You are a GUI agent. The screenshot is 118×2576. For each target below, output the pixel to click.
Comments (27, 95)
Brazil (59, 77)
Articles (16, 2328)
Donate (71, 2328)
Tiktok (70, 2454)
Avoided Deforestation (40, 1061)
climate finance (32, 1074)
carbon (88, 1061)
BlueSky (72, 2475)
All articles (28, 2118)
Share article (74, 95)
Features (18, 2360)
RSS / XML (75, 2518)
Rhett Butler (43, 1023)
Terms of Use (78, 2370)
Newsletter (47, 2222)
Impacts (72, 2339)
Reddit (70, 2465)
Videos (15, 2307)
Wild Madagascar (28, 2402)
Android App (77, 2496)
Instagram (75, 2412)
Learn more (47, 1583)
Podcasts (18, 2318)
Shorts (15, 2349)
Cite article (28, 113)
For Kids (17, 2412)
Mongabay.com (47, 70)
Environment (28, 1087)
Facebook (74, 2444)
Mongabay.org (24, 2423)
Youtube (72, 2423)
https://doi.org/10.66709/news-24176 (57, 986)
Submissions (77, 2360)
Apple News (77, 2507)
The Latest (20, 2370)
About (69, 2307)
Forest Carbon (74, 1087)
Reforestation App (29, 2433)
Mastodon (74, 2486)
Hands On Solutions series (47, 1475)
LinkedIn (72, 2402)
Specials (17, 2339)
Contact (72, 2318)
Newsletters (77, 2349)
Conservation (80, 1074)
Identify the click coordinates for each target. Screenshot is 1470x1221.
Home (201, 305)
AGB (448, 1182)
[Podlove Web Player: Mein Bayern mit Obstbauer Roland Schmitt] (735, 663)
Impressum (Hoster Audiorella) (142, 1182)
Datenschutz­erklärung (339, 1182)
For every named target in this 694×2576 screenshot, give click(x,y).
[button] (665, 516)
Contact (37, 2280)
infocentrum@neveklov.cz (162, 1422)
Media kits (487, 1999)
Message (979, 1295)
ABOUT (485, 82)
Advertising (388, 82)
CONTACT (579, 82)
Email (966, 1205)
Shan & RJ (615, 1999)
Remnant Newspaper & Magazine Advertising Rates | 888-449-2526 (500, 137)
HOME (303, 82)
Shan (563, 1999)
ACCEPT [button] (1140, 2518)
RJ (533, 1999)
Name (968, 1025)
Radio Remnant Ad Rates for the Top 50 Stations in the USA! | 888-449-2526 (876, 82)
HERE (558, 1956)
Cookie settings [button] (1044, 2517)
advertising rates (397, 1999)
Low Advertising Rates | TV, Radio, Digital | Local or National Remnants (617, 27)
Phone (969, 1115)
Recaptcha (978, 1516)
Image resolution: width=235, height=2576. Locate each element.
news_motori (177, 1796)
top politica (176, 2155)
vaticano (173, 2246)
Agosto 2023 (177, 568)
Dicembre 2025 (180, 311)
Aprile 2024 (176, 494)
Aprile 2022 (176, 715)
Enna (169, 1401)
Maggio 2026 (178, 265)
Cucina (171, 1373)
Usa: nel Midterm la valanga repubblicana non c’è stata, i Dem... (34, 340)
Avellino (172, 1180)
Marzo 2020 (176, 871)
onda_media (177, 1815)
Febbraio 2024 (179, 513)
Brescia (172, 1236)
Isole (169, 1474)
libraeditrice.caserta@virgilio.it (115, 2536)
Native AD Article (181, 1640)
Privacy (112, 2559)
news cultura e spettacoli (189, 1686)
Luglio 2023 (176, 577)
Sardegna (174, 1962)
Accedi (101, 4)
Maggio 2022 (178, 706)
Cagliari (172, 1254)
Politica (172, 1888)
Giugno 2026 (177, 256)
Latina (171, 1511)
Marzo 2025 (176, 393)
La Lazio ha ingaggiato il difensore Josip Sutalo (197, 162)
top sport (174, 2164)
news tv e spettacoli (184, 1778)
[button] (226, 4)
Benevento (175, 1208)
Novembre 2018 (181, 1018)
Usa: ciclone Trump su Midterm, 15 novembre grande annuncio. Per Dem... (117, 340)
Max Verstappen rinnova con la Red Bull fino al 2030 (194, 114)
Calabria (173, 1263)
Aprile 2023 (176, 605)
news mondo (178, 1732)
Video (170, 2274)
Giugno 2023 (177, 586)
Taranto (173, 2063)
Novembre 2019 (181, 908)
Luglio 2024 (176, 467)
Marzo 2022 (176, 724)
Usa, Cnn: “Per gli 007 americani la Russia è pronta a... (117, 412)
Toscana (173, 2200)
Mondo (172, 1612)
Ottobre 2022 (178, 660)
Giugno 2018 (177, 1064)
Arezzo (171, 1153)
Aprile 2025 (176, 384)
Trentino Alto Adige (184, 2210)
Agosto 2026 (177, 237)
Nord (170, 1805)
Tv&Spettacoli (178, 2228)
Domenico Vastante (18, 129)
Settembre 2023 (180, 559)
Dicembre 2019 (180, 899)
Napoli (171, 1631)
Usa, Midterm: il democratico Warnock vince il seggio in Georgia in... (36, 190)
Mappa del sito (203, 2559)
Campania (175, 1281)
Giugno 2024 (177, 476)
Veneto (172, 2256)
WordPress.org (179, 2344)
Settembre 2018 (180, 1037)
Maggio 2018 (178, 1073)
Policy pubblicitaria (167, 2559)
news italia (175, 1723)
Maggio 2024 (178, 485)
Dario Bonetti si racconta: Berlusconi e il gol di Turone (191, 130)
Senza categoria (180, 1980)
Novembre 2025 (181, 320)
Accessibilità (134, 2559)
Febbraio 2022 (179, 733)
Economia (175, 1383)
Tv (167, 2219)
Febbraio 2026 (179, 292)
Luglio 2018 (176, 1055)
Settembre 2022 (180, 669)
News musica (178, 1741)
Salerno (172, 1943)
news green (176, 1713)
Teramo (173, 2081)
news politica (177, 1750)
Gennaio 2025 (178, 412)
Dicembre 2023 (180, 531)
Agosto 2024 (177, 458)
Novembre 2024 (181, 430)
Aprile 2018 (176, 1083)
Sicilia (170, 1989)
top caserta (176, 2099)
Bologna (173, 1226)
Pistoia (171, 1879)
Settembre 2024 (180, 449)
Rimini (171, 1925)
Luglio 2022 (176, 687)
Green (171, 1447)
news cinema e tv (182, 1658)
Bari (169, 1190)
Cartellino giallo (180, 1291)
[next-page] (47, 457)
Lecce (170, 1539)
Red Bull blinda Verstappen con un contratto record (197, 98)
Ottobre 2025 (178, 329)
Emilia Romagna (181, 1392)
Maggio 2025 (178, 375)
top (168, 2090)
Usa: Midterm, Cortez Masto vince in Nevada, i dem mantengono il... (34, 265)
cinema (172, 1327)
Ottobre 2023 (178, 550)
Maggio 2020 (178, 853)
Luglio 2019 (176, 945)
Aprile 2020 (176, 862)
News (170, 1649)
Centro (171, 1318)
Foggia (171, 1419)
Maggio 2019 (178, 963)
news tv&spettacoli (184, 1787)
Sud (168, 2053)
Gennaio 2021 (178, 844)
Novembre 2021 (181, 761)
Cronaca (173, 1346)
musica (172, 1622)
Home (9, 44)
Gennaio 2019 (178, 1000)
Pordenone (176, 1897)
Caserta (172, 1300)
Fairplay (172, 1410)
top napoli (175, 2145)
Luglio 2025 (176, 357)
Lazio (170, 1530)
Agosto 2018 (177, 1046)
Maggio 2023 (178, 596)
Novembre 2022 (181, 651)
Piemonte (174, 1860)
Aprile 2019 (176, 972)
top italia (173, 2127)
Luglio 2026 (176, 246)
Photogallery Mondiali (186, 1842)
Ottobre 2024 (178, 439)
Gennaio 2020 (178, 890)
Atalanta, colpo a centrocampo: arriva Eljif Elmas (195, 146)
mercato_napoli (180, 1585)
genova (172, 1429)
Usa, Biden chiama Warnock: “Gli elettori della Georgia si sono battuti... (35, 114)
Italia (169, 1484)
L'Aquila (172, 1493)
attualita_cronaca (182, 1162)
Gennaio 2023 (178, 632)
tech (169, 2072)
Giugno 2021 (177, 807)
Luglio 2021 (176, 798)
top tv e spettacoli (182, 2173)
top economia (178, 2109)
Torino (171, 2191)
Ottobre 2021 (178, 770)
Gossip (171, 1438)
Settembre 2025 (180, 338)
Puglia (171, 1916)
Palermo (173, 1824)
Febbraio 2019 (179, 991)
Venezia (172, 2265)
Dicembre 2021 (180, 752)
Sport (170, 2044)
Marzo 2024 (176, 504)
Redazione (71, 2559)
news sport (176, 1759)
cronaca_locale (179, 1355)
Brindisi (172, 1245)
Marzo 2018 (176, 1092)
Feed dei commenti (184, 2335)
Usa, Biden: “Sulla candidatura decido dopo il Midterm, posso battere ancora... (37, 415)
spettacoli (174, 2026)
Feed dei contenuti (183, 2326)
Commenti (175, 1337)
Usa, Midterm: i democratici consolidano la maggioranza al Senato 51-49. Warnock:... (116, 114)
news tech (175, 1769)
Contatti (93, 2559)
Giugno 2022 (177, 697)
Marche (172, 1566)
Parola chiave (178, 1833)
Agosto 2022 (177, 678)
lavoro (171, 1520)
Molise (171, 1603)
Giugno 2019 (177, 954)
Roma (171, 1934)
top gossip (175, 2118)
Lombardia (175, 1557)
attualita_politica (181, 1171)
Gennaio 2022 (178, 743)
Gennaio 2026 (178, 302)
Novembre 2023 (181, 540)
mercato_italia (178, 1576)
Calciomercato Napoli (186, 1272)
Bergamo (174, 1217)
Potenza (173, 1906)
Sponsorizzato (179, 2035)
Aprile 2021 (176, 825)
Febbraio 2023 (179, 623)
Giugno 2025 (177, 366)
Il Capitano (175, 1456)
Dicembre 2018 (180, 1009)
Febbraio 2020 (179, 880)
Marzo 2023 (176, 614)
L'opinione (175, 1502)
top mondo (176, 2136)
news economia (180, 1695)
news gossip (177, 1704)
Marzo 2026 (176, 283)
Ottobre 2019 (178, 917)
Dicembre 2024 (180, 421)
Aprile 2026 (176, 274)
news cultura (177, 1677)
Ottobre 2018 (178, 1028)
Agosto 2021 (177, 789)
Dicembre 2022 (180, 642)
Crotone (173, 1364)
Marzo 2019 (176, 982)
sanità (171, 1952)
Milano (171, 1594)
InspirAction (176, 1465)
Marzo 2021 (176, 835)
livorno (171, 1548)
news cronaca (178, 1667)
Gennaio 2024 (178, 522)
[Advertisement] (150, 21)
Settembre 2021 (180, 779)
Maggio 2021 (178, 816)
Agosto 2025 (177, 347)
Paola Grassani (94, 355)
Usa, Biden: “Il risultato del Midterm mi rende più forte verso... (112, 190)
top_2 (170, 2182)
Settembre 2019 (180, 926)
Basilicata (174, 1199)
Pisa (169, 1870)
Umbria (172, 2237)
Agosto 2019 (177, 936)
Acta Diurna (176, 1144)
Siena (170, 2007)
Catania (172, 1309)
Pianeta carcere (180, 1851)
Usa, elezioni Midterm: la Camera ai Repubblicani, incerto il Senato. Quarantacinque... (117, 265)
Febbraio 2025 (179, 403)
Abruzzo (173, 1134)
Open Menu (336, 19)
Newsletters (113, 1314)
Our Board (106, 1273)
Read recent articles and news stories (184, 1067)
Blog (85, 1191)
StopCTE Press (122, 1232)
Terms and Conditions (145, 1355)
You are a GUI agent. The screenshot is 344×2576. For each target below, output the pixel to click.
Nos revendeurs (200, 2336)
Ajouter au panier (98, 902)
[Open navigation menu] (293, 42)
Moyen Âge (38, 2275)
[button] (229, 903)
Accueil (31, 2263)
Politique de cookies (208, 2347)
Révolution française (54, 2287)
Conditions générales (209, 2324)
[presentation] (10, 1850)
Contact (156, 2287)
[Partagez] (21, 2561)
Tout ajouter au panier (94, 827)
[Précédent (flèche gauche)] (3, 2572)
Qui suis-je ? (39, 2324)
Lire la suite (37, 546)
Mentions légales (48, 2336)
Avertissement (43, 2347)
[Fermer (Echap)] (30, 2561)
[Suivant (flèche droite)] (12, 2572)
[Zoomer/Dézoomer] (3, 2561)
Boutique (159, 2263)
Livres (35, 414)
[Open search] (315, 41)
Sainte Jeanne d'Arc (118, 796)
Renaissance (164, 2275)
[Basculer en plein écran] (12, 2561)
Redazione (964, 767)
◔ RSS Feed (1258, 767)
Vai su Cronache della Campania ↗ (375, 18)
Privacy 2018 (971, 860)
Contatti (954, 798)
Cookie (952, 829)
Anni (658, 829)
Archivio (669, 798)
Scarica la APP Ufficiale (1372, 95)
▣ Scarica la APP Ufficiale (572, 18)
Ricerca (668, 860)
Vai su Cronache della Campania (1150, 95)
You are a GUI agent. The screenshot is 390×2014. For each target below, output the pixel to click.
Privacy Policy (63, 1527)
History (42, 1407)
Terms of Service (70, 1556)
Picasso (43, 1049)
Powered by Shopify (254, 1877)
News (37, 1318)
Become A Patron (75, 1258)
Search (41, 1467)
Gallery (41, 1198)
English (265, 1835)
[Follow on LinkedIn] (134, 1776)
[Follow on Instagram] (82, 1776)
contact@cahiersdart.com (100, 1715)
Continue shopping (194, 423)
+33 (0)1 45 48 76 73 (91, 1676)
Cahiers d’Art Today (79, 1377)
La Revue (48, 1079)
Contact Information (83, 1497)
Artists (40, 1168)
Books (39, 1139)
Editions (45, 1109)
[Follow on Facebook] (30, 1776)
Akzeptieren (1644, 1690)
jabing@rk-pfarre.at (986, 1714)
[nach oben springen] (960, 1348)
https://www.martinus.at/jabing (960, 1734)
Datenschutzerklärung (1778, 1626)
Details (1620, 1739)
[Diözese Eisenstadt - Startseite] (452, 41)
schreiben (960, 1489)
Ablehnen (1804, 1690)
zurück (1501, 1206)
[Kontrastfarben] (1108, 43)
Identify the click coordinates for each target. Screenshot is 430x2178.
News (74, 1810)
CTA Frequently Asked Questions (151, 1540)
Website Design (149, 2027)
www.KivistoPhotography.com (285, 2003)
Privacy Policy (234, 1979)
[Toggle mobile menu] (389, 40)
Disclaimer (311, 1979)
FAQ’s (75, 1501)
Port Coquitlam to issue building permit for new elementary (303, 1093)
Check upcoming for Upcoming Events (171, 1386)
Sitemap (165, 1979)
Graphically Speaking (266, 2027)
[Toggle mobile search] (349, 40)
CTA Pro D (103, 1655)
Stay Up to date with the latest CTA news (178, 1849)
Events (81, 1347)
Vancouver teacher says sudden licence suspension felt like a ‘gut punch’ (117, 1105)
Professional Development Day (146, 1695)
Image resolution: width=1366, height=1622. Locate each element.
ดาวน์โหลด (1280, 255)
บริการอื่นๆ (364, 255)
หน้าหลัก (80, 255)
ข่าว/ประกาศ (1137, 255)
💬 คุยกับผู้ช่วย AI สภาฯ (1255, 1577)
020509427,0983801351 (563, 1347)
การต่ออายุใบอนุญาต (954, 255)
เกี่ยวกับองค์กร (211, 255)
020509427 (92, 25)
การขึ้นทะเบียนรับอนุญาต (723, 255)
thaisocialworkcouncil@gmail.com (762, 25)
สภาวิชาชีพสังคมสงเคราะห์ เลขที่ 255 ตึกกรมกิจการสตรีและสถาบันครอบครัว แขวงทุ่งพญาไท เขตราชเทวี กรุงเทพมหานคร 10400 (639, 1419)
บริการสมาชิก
============================================================
• What is expected: Set down again, word for word, the stretch of records from the line with "Lazio (170, 1530)" to the line with "Giugno 2021 (177, 807)", both of those lines included.

• Exercise output:
Lazio (170, 1530)
Agosto 2018 (177, 1046)
Maggio 2023 (178, 596)
Novembre 2022 (181, 651)
Piemonte (174, 1860)
Aprile 2019 (176, 972)
top italia (173, 2127)
Luglio 2026 (176, 246)
Photogallery Mondiali (186, 1842)
Ottobre 2024 (178, 439)
Gennaio 2020 (178, 890)
Atalanta, colpo a centrocampo: arriva Eljif Elmas (195, 146)
mercato_napoli (180, 1585)
genova (172, 1429)
Usa, Biden chiama Warnock: “Gli elettori della Georgia si sono battuti... (35, 114)
Italia (169, 1484)
L'Aquila (172, 1493)
attualita_cronaca (182, 1162)
Gennaio 2023 (178, 632)
tech (169, 2072)
Giugno 2021 (177, 807)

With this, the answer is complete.